Dataset records:
*** Begin section ***

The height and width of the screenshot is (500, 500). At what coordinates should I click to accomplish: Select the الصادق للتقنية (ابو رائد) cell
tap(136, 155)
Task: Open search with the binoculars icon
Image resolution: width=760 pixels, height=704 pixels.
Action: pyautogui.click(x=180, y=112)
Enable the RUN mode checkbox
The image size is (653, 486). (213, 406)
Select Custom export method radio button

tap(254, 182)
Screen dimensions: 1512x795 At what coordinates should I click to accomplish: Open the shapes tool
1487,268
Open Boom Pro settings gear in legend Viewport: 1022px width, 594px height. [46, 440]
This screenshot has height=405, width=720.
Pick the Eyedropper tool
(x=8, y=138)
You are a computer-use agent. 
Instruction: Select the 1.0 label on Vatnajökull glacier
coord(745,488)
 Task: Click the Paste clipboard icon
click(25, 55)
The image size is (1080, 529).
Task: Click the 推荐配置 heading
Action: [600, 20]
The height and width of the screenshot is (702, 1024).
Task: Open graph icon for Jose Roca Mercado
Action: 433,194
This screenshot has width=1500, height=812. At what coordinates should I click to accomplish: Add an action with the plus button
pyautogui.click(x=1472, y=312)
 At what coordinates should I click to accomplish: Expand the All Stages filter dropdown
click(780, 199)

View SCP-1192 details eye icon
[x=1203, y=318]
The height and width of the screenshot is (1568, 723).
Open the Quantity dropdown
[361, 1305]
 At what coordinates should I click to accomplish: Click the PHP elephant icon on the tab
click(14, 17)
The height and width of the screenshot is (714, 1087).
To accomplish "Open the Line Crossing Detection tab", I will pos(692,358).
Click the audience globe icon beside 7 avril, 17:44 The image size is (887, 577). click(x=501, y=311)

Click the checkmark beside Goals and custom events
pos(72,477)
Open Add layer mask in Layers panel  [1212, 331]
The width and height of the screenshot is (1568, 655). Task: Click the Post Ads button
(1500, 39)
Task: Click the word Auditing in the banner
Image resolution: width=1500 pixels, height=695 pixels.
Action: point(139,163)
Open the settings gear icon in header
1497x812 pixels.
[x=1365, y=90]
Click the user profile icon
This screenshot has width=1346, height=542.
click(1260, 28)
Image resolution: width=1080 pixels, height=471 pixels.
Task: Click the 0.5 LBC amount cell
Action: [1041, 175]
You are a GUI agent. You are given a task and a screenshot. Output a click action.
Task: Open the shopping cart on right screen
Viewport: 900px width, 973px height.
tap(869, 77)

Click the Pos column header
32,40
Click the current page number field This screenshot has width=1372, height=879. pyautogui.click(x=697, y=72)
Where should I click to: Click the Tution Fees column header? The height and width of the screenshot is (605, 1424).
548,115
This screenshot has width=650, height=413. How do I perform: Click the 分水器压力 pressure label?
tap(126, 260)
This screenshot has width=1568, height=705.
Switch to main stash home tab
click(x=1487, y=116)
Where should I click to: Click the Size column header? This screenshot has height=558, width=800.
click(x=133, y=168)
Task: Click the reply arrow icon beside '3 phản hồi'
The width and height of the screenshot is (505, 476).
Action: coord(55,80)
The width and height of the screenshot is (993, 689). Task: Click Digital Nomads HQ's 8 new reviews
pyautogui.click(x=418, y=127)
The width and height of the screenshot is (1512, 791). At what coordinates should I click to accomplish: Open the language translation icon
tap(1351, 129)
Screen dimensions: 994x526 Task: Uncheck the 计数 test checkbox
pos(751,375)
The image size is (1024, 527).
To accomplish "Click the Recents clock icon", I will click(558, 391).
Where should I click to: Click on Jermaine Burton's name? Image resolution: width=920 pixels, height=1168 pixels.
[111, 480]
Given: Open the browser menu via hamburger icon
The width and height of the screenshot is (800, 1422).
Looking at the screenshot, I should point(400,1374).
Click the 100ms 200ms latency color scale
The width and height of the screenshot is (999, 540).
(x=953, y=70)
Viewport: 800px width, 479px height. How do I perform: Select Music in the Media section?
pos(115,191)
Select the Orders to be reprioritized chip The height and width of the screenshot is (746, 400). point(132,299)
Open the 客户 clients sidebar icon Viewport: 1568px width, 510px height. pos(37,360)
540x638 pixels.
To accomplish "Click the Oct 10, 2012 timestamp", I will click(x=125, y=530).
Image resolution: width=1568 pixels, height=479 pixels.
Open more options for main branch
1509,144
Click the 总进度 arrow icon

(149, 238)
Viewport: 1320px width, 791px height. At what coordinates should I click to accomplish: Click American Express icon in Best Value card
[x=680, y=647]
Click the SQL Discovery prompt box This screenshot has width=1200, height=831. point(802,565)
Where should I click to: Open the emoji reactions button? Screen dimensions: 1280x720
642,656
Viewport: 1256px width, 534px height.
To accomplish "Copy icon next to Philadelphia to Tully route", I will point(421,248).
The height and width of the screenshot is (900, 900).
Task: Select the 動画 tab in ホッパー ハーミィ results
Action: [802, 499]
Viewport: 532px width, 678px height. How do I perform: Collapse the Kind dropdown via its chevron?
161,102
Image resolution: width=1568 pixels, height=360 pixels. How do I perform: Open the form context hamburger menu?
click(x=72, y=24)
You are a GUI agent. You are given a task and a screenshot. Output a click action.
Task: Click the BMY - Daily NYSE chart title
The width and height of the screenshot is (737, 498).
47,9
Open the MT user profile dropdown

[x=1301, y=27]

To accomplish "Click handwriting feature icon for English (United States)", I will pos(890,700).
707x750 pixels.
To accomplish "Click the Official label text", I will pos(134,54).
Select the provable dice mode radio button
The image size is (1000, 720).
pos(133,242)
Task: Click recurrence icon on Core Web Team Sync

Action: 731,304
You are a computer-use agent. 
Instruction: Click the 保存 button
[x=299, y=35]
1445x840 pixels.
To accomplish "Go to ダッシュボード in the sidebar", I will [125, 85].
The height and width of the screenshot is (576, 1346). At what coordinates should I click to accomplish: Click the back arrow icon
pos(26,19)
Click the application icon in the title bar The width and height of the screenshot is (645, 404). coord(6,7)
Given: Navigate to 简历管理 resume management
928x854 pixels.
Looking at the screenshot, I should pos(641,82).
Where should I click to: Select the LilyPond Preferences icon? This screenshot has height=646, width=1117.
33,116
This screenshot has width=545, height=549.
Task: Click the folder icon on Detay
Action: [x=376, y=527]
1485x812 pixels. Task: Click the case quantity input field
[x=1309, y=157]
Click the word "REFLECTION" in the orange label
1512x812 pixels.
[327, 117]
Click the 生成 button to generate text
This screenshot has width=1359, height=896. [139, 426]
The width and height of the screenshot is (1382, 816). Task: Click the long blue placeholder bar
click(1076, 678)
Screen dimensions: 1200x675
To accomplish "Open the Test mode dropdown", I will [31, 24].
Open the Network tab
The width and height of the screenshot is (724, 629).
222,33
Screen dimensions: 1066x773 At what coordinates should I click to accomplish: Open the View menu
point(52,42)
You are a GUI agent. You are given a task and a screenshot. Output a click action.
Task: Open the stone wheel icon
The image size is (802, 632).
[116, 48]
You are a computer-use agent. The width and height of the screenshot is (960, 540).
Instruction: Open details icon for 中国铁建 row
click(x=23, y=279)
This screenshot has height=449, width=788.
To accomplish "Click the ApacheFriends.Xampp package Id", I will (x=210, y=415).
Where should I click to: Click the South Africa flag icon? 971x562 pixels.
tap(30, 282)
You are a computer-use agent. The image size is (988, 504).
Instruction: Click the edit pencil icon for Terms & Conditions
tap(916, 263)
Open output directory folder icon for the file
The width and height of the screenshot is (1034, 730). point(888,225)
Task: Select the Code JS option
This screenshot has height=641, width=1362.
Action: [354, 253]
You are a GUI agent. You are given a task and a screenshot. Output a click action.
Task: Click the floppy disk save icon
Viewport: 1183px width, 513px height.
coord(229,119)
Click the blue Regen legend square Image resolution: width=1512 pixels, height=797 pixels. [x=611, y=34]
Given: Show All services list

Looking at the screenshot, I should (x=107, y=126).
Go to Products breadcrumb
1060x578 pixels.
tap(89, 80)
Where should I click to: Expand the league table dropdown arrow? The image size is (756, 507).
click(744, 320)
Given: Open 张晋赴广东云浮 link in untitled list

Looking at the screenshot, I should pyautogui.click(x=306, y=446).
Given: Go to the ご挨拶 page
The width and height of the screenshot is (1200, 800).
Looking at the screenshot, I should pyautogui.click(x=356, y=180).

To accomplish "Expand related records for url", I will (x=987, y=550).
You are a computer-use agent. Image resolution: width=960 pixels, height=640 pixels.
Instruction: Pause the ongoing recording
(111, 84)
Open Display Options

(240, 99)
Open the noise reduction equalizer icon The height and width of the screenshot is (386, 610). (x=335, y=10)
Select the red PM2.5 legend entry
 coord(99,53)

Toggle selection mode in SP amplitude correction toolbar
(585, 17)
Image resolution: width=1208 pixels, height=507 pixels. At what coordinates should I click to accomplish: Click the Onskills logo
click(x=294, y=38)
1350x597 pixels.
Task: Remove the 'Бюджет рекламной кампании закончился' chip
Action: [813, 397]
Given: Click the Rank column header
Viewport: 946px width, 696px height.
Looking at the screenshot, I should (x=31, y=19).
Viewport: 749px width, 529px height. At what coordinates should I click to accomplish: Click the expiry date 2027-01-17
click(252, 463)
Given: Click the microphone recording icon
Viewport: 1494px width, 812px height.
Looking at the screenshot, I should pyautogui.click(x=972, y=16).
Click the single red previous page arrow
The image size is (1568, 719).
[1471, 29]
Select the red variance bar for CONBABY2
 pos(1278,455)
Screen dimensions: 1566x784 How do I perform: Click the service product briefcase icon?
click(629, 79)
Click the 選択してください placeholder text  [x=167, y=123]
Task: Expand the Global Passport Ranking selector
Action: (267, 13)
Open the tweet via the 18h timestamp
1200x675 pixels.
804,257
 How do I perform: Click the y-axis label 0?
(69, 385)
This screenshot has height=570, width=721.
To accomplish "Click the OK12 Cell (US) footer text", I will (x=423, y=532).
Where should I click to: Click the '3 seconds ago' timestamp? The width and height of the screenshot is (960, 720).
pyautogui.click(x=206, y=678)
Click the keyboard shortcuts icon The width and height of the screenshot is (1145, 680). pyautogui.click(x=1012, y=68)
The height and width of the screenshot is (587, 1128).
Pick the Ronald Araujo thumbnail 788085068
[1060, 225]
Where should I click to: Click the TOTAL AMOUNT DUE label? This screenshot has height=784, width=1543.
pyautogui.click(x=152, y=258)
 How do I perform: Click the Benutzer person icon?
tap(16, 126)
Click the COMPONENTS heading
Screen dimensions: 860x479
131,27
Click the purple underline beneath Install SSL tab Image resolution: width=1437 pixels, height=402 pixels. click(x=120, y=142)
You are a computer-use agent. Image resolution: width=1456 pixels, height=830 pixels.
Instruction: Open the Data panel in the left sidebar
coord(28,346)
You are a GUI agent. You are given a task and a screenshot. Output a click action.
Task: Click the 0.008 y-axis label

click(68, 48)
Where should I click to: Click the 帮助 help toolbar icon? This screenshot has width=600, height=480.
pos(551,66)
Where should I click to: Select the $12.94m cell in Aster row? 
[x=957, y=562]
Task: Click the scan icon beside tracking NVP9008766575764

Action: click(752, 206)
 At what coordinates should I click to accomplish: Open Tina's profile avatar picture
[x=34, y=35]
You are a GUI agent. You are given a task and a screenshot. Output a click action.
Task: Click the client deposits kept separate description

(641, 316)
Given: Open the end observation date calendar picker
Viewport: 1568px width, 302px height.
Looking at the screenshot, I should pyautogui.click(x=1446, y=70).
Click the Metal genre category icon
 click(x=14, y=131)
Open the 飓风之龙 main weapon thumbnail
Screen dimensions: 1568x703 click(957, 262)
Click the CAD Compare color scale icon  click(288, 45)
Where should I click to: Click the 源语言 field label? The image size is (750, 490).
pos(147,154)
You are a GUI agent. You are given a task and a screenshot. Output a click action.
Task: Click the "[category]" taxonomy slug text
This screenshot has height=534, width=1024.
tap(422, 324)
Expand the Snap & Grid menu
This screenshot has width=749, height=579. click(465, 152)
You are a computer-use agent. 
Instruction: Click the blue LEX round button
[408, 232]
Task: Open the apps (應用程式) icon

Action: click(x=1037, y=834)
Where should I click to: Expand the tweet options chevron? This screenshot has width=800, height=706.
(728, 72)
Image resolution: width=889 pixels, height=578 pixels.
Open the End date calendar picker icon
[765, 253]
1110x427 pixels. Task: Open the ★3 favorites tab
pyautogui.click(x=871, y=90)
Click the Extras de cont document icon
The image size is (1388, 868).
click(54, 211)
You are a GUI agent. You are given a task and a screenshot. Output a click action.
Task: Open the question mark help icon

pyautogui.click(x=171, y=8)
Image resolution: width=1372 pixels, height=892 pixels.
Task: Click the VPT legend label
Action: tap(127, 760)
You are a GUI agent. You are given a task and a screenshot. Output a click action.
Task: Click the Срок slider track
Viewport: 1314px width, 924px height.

*** End section ***

ASSIGNMENT:
Using the records above, please retype only the run of lines from the line holding "Click the Extras de cont document icon" through the last line, both ends included.

TASK ANSWER:
Click the Extras de cont document icon
The image size is (1388, 868).
click(54, 211)
You are a GUI agent. You are given a task and a screenshot. Output a click action.
Task: Open the question mark help icon

pyautogui.click(x=171, y=8)
Image resolution: width=1372 pixels, height=892 pixels.
Task: Click the VPT legend label
Action: tap(127, 760)
You are a GUI agent. You are given a task and a screenshot. Output a click action.
Task: Click the Срок slider track
Viewport: 1314px width, 924px height.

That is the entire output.